▶ [Work instructions]: Print every line exactly, starting with the line that contains "You are a GUI" and ending with the line that contains "The height and", including both.

▶ [Task inputs]:

_ _ _ _ _

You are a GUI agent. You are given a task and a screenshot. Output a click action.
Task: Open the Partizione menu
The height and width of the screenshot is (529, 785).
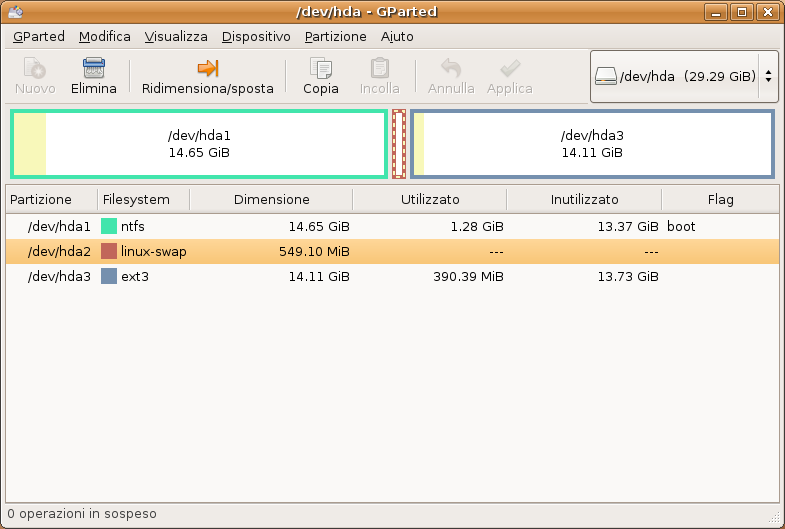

_ _ _ _ _

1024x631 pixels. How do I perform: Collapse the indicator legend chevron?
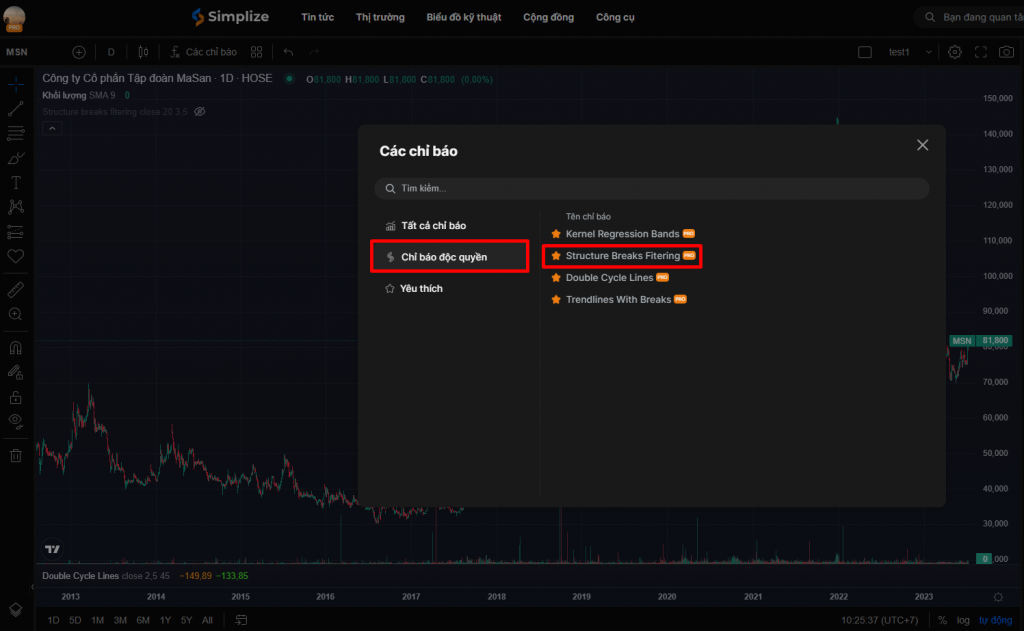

_ _ _ _ _

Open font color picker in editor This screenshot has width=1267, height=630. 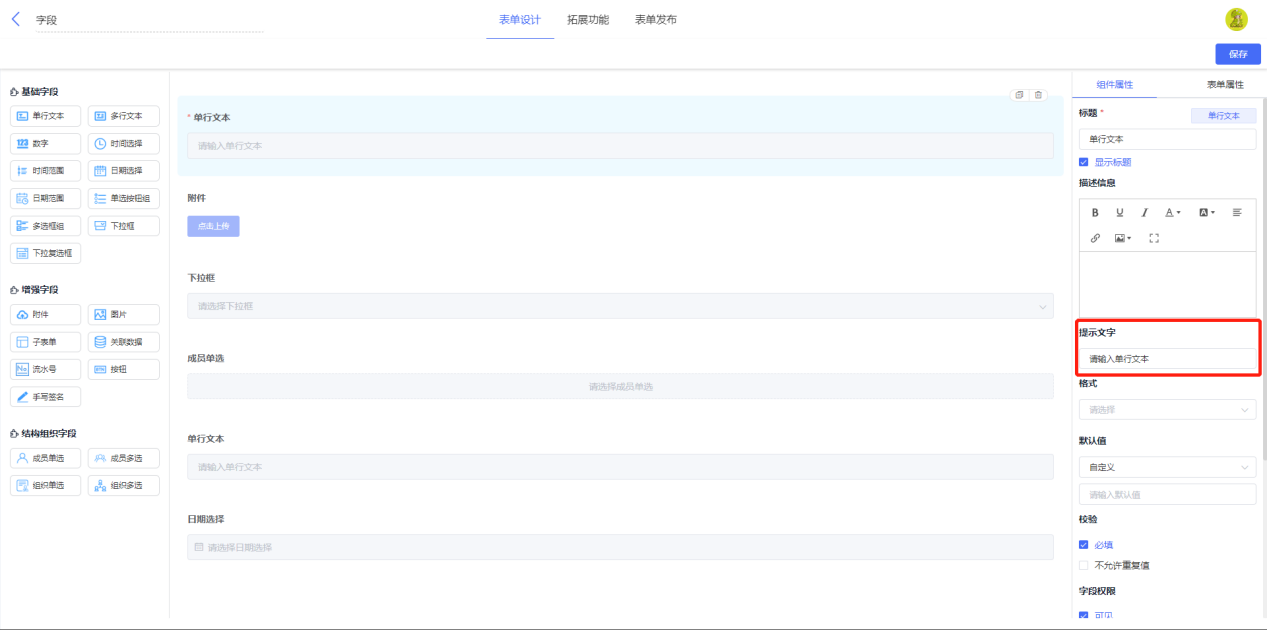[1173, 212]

_ _ _ _ _

▶ [Expected answer]:
You are a GUI agent. You are given a task and a screenshot. Output a click action.
Task: Open the Partizione menu
The height and width of the screenshot is (529, 785).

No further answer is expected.